## Set exercise 1
Please reproduce the part of the records that opens with the line containing "You are a GUI" and runs through the end of the records, matching each line character for character and leaving out the pictures.
## Set exercise 2
Carry on the essay about the Fall of mankind, starting right after its final sentence.

## Text extract
In my most recent entry, I noticed that the results I can expect from enacting such a sinful death, appear not only to be a condition I was born with, but also appear to be endemic to the race of Man (and other races?) throughout known human history. Creation itself, and mankind in particular, has apparently Fallen; and the probabilities point (in mankind's case) to an original pair, male and female, of fallen humans within our species.

This entry begins chapter 40, "a history of the Fall", in my original text. Some side commentary I would otherwise relegate to footnotes, is included below in [Footnote] text. Where I thought a footnote would be too disruptive to represent in my main text, I have put it into the comments below instead; this will be marked where so.

.......[excerpt begins here]

In the previous chapter I deduced, that given the universality of certain observations (observations sceptics not only agree with but often use as grounds for their scepticism!), and given the validity of previous deductions on my part concerning the existence and character of God; the human race as a species is in a condition we must have 'fallen into' through the willful intransigence of (at least some of) our progenitors. I do not think I successfully deduced that there must have been only two ancestors to our species--an Adam and Eve--but I think I successfully induced that such a pair, falling either simultaneously or in quick succession, grants the highest intuitive probability of the condition spreading successfully throughout the whole human species so early, so prevalently, and in the face of what must have been so many inefficiencies contingent to the new condition. [Footnote: in other words, the fewer the fallens and the more the unfallens in a population, the more unlikely the fallens would have superceded the species--yet the species has been superceded by the fallens.]

For sake of simplicity in the next stage of my discussion, I will speak as if there was an original pair who fell. I think the probabilities point that way, and it certainly gells with the tradition I consider authoritative (even with many other traditions); but I remind my reader that it is not strictly necessary to my argument. It is, however, the easiest way to speak for convenience.

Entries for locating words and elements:

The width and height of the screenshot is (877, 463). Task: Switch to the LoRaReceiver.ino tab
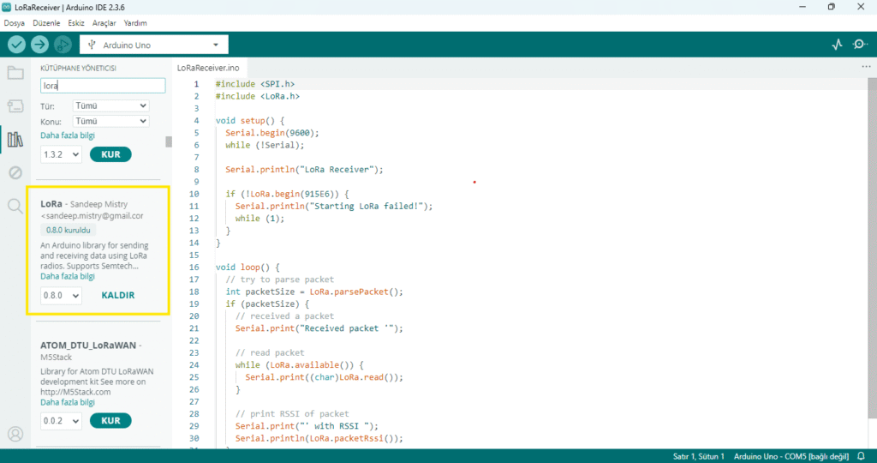[x=209, y=67]
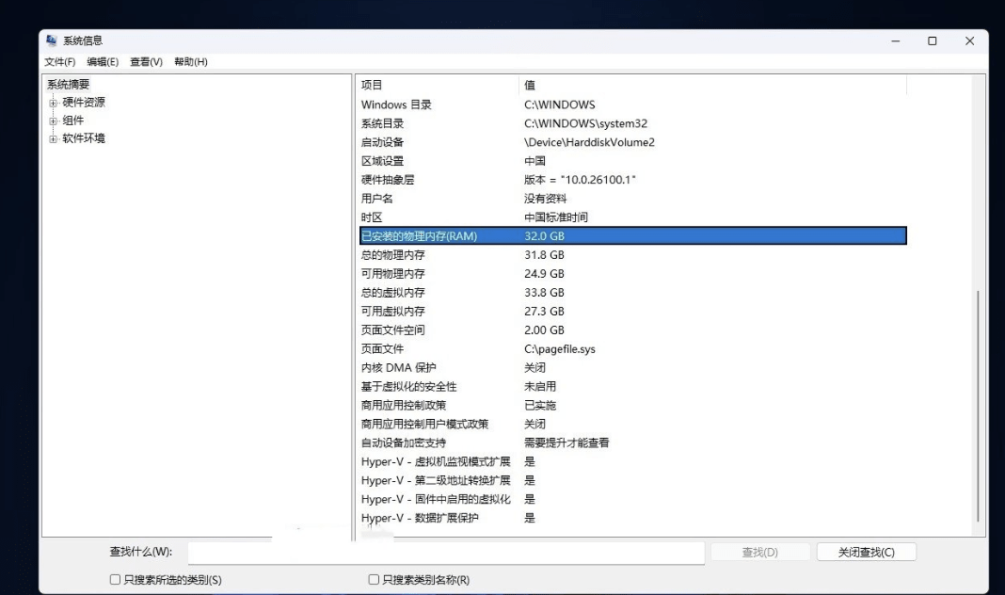The image size is (1005, 595).
Task: Open the 帮助(H) menu
Action: click(190, 62)
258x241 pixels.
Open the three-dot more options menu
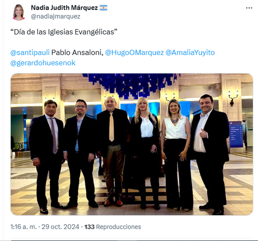click(249, 8)
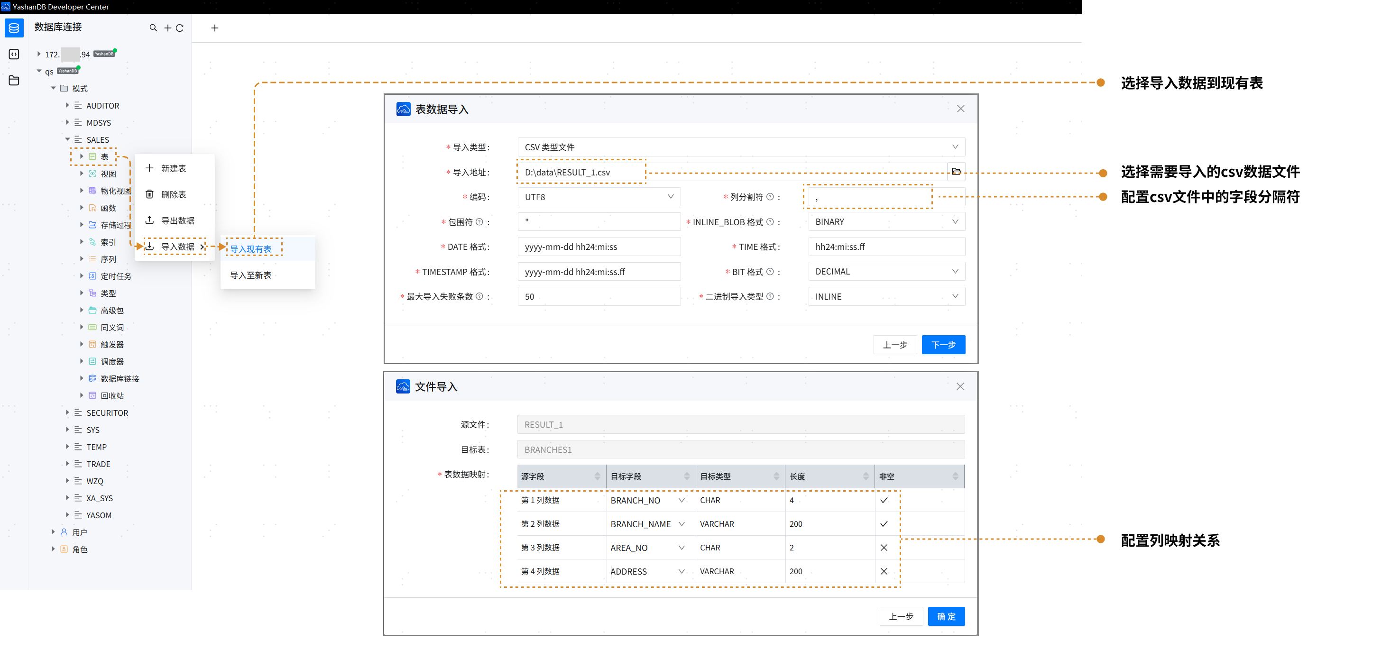Click the database connections sidebar icon
The image size is (1400, 659).
click(x=14, y=28)
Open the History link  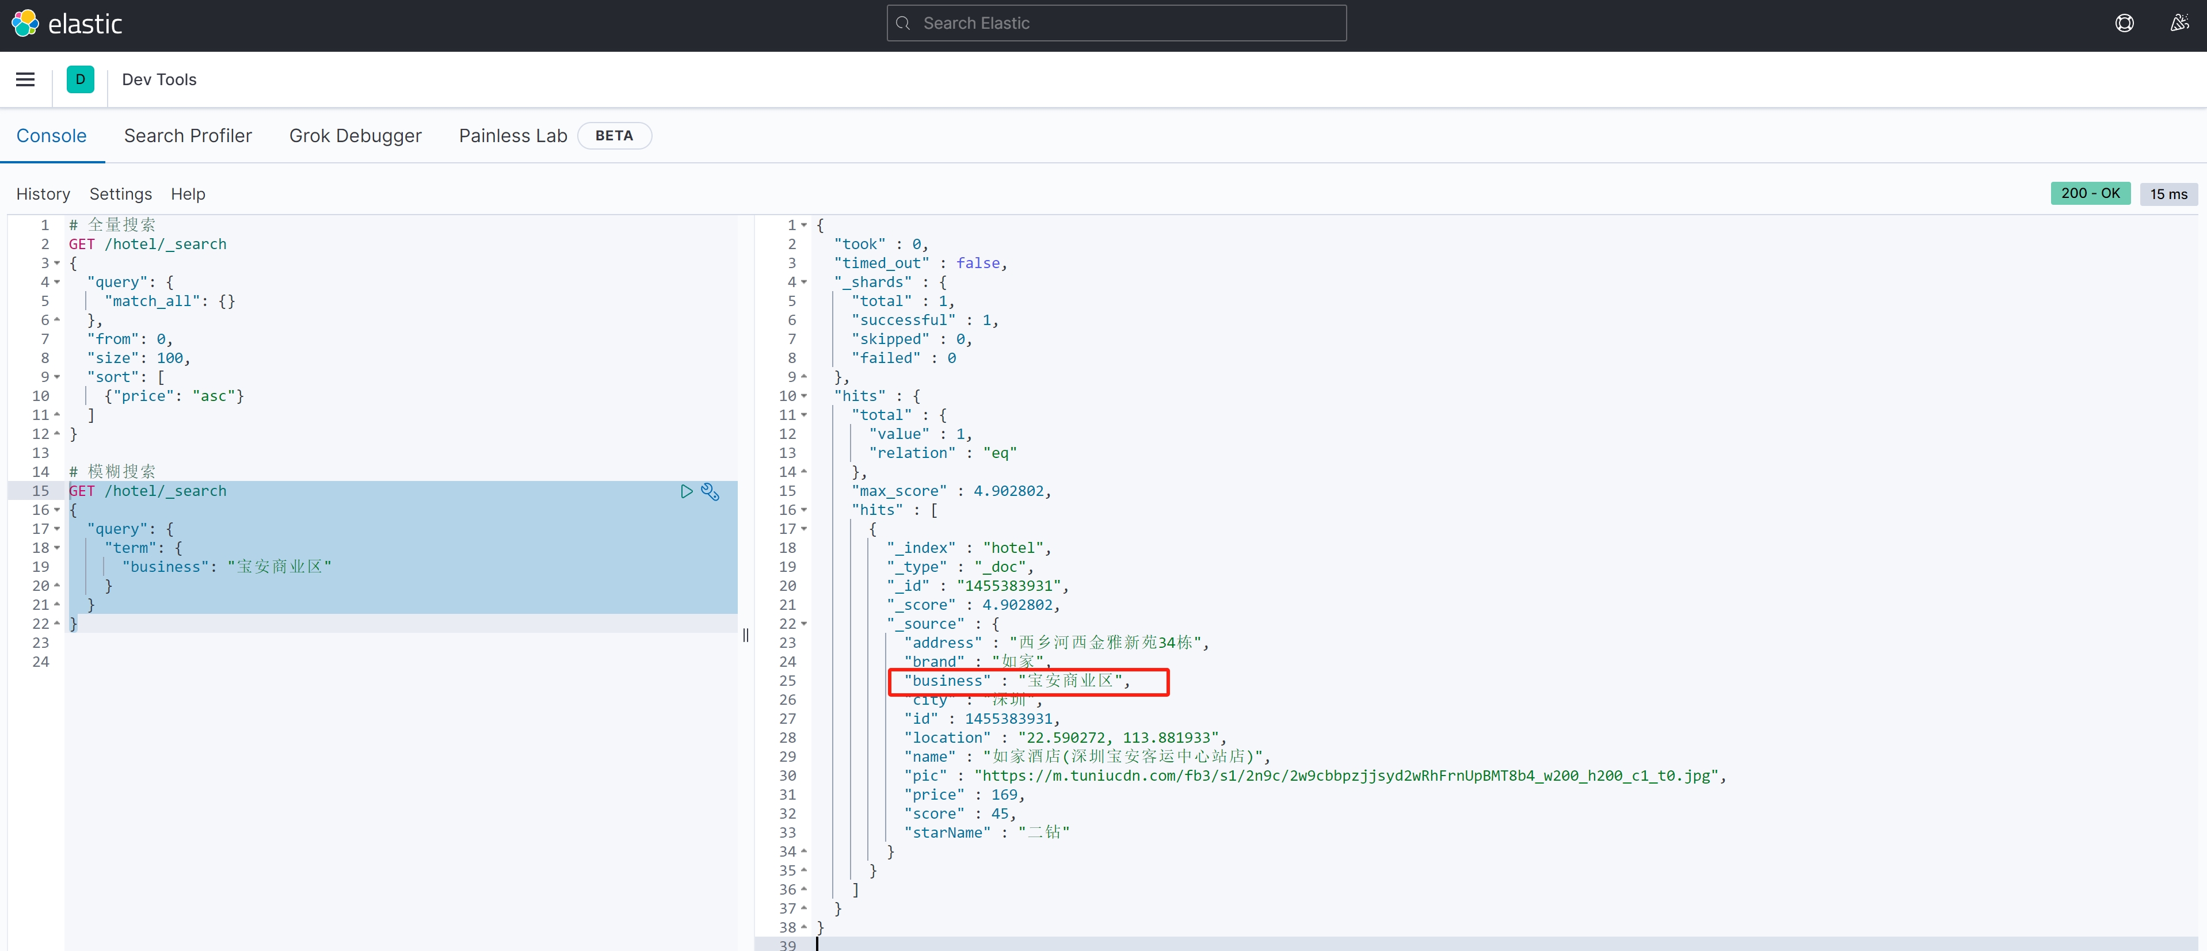coord(43,194)
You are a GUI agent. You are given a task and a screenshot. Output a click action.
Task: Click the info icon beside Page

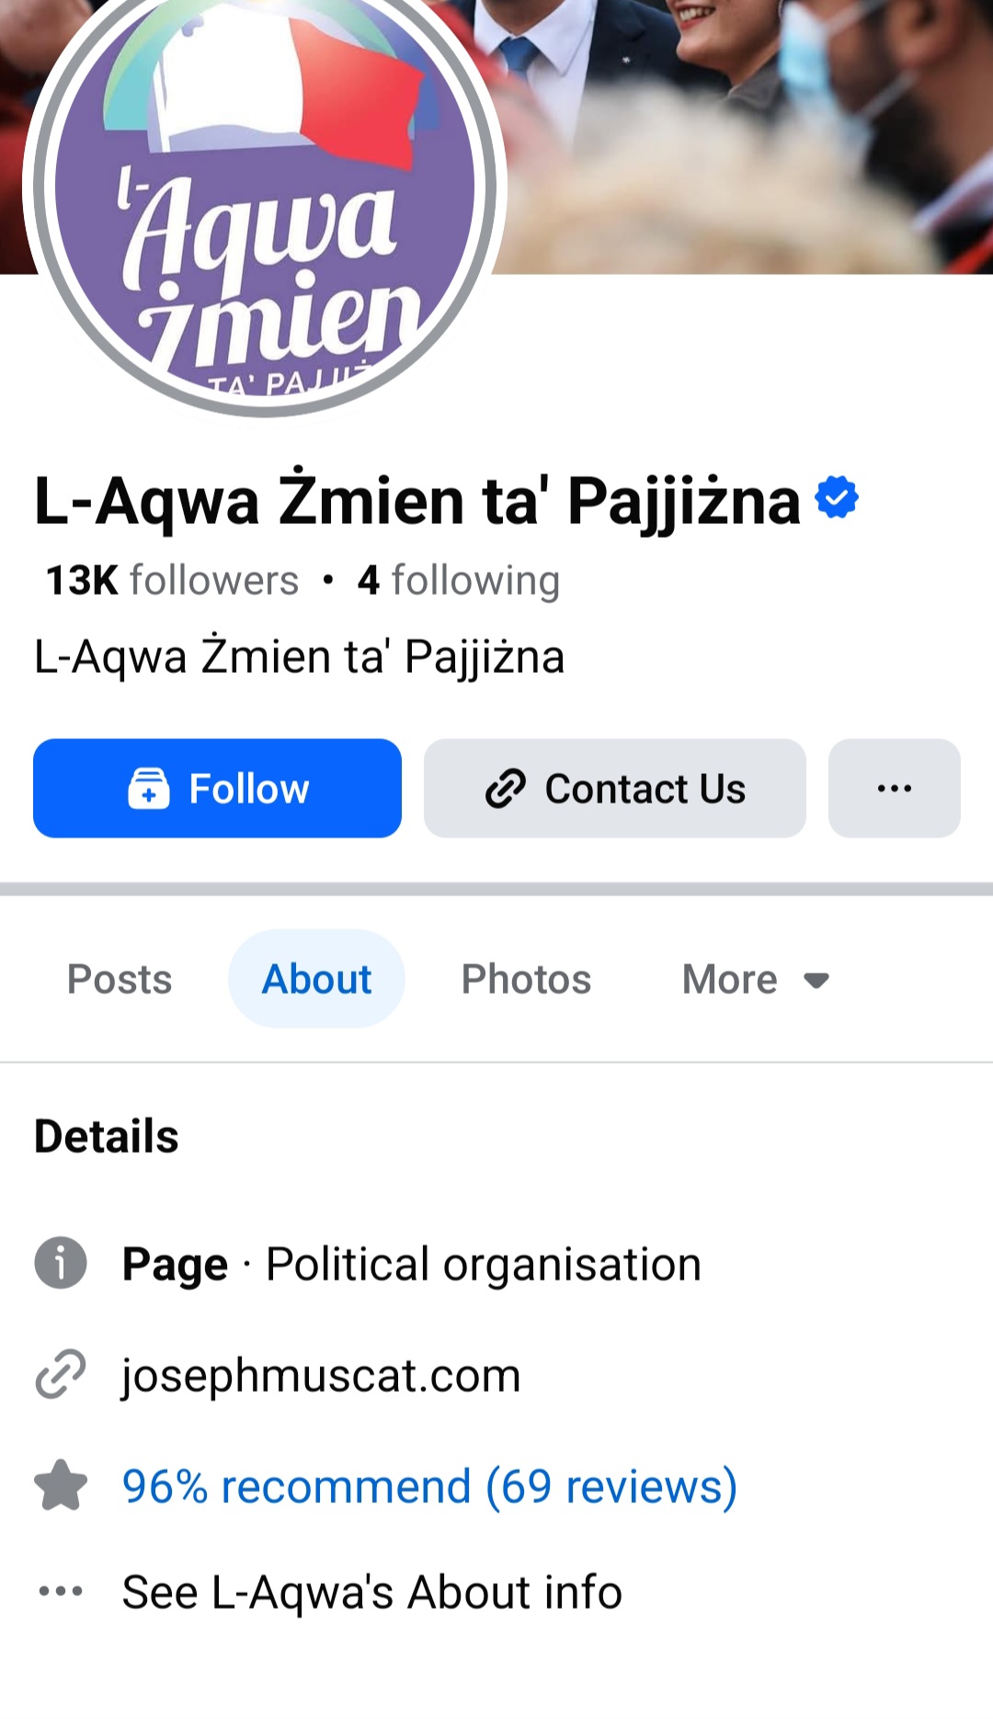point(61,1263)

## Final result 1
You are a GUI agent. You are given a task and a screenshot. Output a click action.
Task: Click the info icon beside Page

point(61,1263)

## Final result 2
Many [currently unpublished] chapters ago, I went through some inferences, from principle to principle, to conclusions about how derivative sentiences (such as you and I) must relate to God. I concluded that my ability to derivatively act must proceed from a synthetic supernatural/natural 'shape': a shape formed physically, and also formed (superordinately to the physical) by God's own actions.

This must have also happened to the first sentient humans (and I provided two 'stories', one traditional, one more modern in form, which more-or-less described the process). This was the shape God intended for them to be in--they were 'made in His own image'--and I think that even many sceptics would agree (for they use this argument themselves!) that God's love and justice would not be such that He would make us as we are now. So there must have been some significant differences, as well as similarities, in these first sentients; including differences concerning how well they interacted with Nature.

Potentially speaking (and perhaps even in original actuality) they would have been far more powerful than you and I. Having been (one way or another) 'grown' into Nature, this power over Nature would have been a factor of the synthetic shape. These first sentients may or may not have been full masters of Nature, but that was what they were being groomed for. God, working in a process, might have created them in such a way that they were still incompetent in some, or even many, aspects of life and action; but no love or justice would have been shown by God if He had made them automatically fatally incompetent. These people were people: not merely another preliminary organism sharing Nature's intrinsic characteristic of purely automatic reaction to stimuli. They were, within this Nature at least, something, or rather 'someone', new.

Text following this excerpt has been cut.